Piyush Goyal claim of ‘record’ rural electrification may ring hollow when you compare it with data from past electrification programmes.
The Minister of State for Coal and Power applauded the NDA’s success on Twitter – 7,501 villages electrified between April 2015-2016.
But sample this. Compared to the Modi government’s ‘record’ of electrifying 7,501 villages over 13 months (7,108 in FY16 so far), the UPA electrified 28,706 villages in FY07. The 7,501 number also pales when compared to the UPA government’s electrification success in FY10 and FY11 – reaching over 18,300 villages each year.
This data is drawn mostly from the annual report of state-owned Rural Electrification Corporation (REC) which was tasked with implementing the Rajiv Gandhi Grameen Vidyutikaran Yojana (RGGVY) in 2005 under the first UPA government. The scheme was aimed at giving all rural households access to electricity.
In 2014, after the Modi government came to power, it subsumed the RGGVY under an expanded programme to provide electricity for all, and named it the Deendayal Upadhyaya Gram Jyoti Yojana (DDUGJY). REC remained the nodal agency for fulfilling the rural electrification mandate.

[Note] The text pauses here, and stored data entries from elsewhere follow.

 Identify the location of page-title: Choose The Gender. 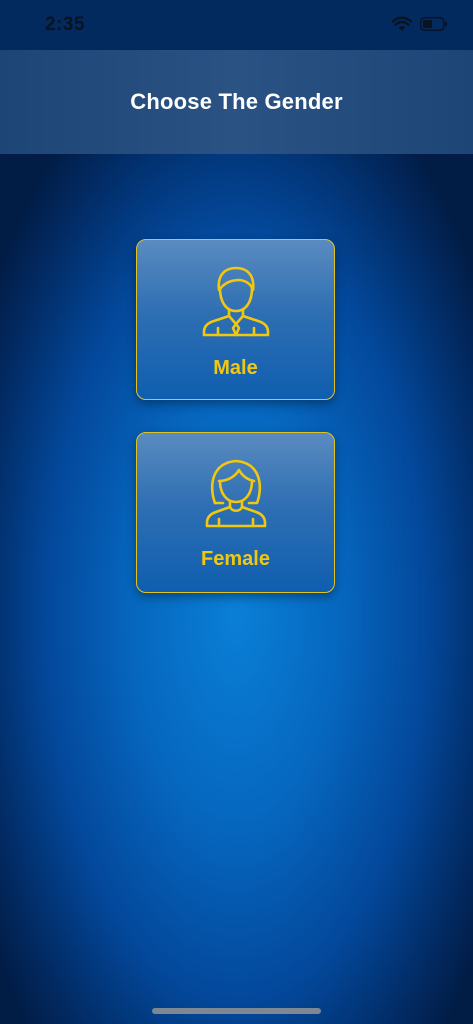
(236, 102).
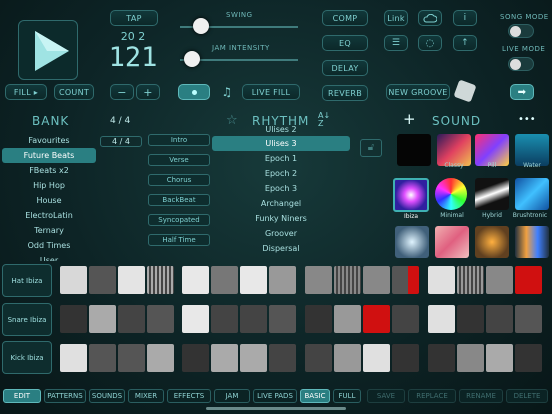 The width and height of the screenshot is (552, 414). What do you see at coordinates (414, 150) in the screenshot?
I see `sound-thumb-user` at bounding box center [414, 150].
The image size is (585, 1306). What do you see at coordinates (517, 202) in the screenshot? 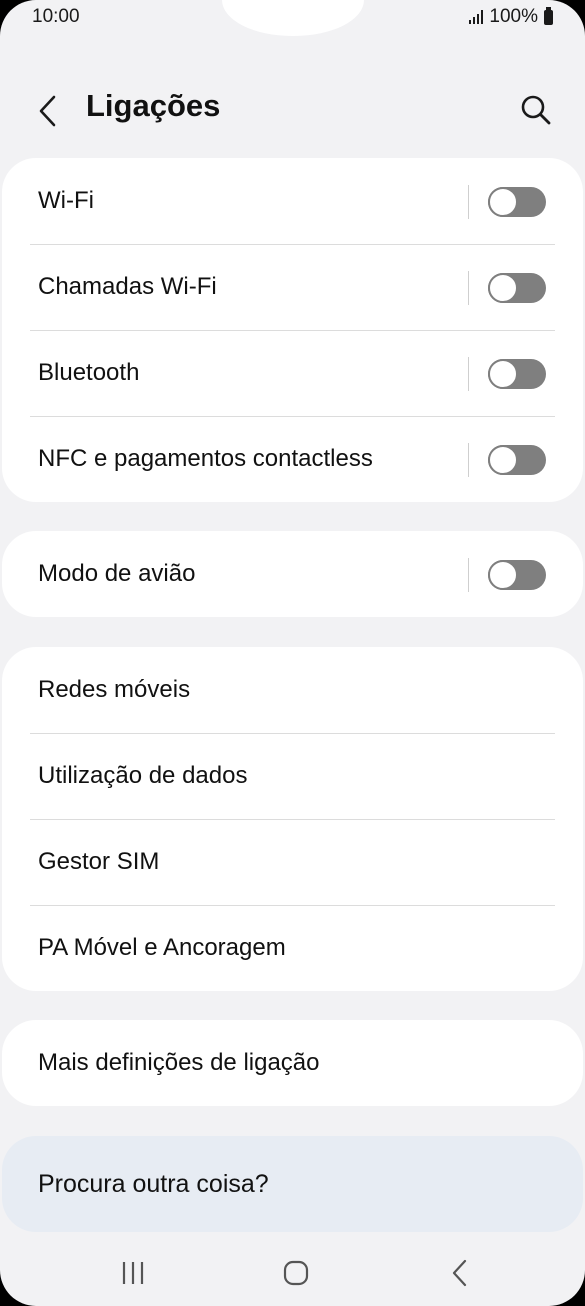
I see `wifi-toggle` at bounding box center [517, 202].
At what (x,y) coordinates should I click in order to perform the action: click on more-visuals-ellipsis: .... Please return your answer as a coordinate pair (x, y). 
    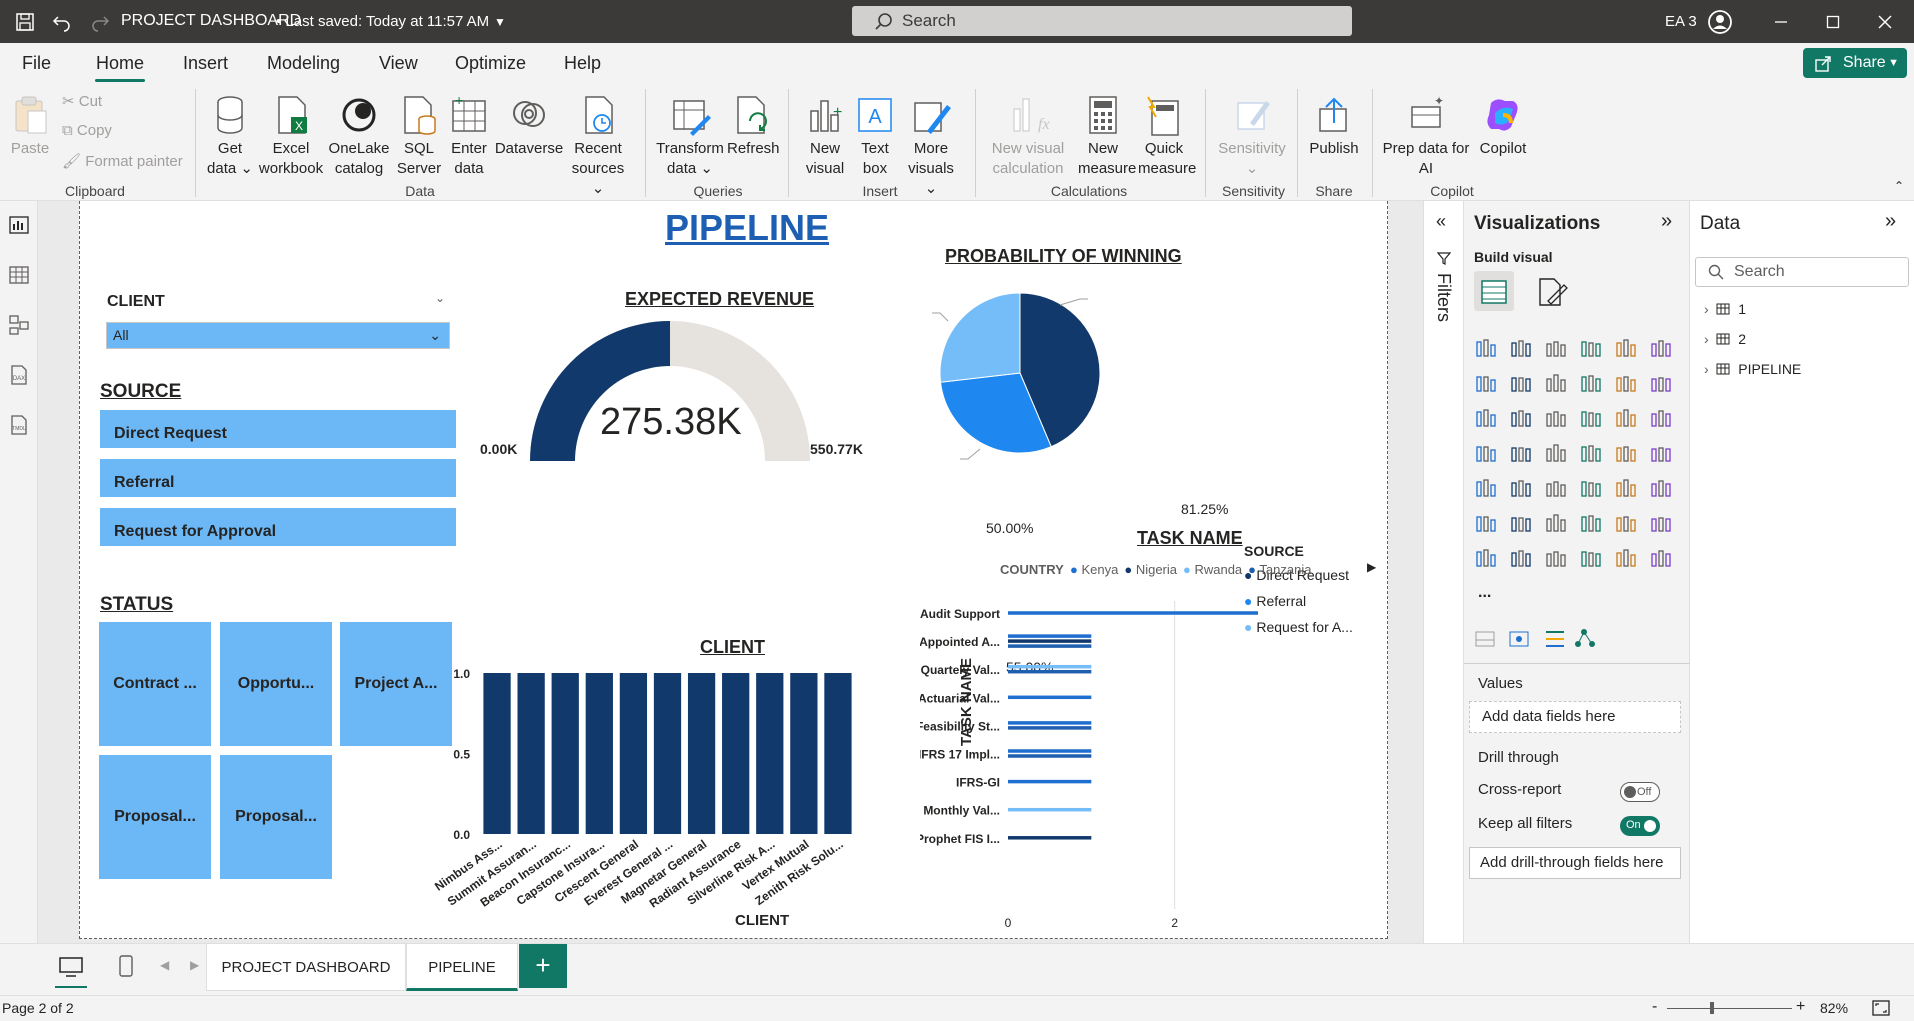
    Looking at the image, I should click on (1484, 593).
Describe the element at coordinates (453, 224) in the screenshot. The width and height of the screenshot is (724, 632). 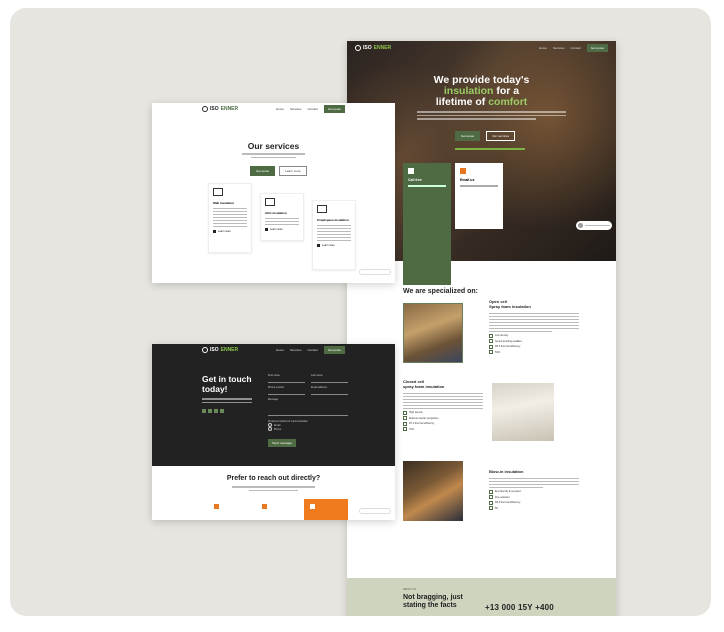
I see `contact-cards: Make a quote yourself Email us Call free` at that location.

In response to a query on the UPA’s electrification record, Congress spokesperson Sanjay Jha told Bloomberg Quint in an emailed response,
The enormous success of the UPA was on account of higher financial outlays, greater and more effective Centre-state coordination and a commitment to revolutionise the farm sector and rural households....The NDA government’s rural electrification efforts have yielded unsatisfactory results relative to UPA’s performance. Since the benchmark used is just 10 percent of households having electricity, a massive effort is called for. Modi Sarkar needs to stop sloganeering and do some serious work.
Does the NDA Have a Tougher Job?
But the UPA itself was not able to sustain the high numbers achieved in the early years. After covering more than 18,300 villages in FY10 and FY11 each, the UPA’s rural electrification programme slowed down to cover just 7,934 villages in FY12 and the number fell dramatically to 1,197 villages in FY14.
REC, the government company tasked with rural electrification explains why the numbers have drifted lower since FY11. In an emailed response to Bloomberg Quint’s queries, REC stated ‘the most accessible villages were electrified first. However as the scope of villages to be electrified reduced and challenges like remoteness, inaccessibility (thickly forested, mountainous regions, etc.), and Left-wing extremism, etc. increased, the number of villages that were electrified in these years showed a decreasing trend.’
Referring to the increasing hardship in electrifying rural India REC noted that ‘In spite of the growing challenges in these remaining un-electrified villages, the 7,108 villages electrified in 2015-16 is higher than the achievement of the past three financial years.’ In response to a question in Parliament, Minister Goyal offered a state-wise list of villages electrified in FY16. That list suggests electricity reached a large number of villages in Bihar, Uttar Pradesh, Odisha, Jharkhand and the north-eastern states of Assam and Arunachal Pradesh.
The NDA probably had it tougher, which would make the 7,501 a commendable number but hardly a record-breaking one.